Gary Kapp
- Kapp, 1959

Profile
- Position: End

Personal information
- Born: March 11, 1937 Ogden, Utah, U.S.
- Died: July 15, 2023 (aged 86)
- Listed weight: 181 lb (82 kg)

Career information
- College: Utah State (1956–1958)

= Gary Kapp =

Former American football end.

Gary Christian Kapp (March 11, 1937 – July 15, 2023) was an American football end.

Kapp was born and raised in Ogden, Utah. He attended Ogden's Ben Lomond High School, playing football, basketball and baseball.

Kapp played college football for the Utah State Aggies from 1956 to 1958. As a junior in 1957, he ranked second among the pass receivers in major-college football with 45 receptions for 635 yards. At the end of the 1957 season, Kapp was selected by both the Associated Press and United Press as a firat-team player on their Skyline Conference all-conference football teams. He was also selected by the International News Service as a second-team player on the 1957 All-America college football team.

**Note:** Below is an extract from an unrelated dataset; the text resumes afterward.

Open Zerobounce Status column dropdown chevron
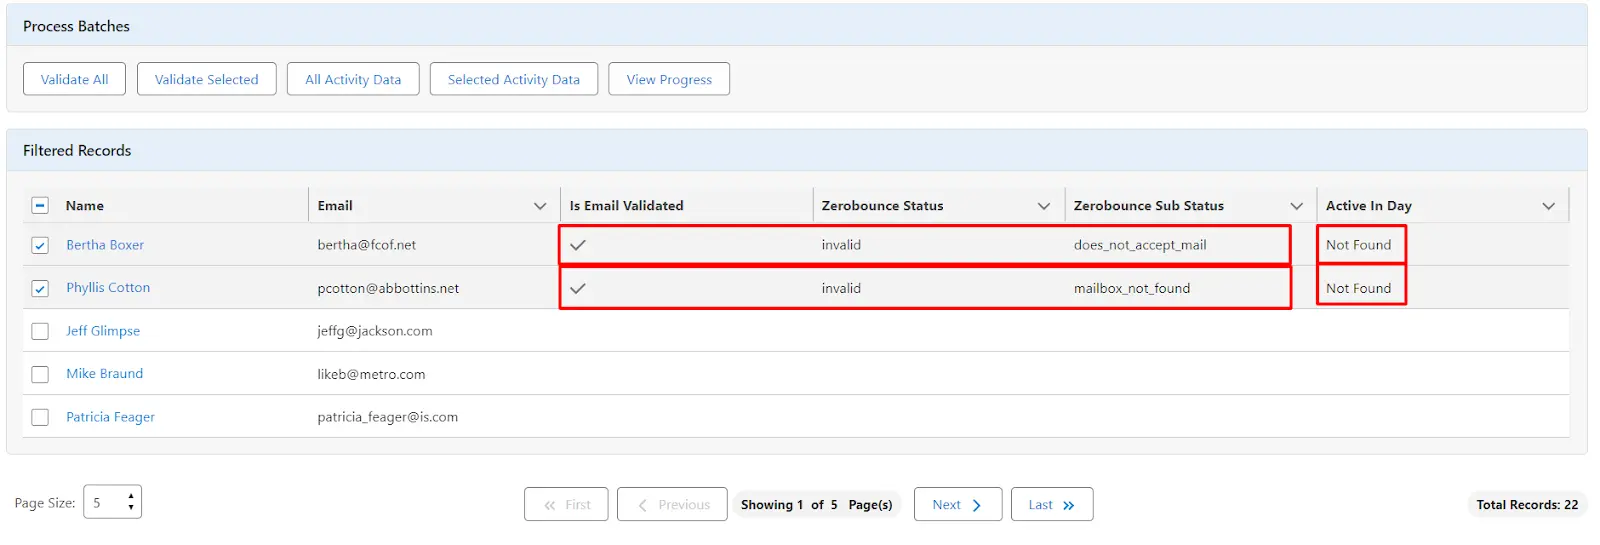The width and height of the screenshot is (1600, 545). [x=1044, y=206]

Kapp missed most of the 1958 season after a series of misfortunes, including breaking a foot in an industrial accident in June, hepatitis, the death of his other during the summer, and a knee injury in the season opener against Arizona.

Kapp reeived a degree in education. He became a teacher and coach in the Ogden schools. He later worked at Hill Air Force Base for 24 years. He died in 2023 at age 86.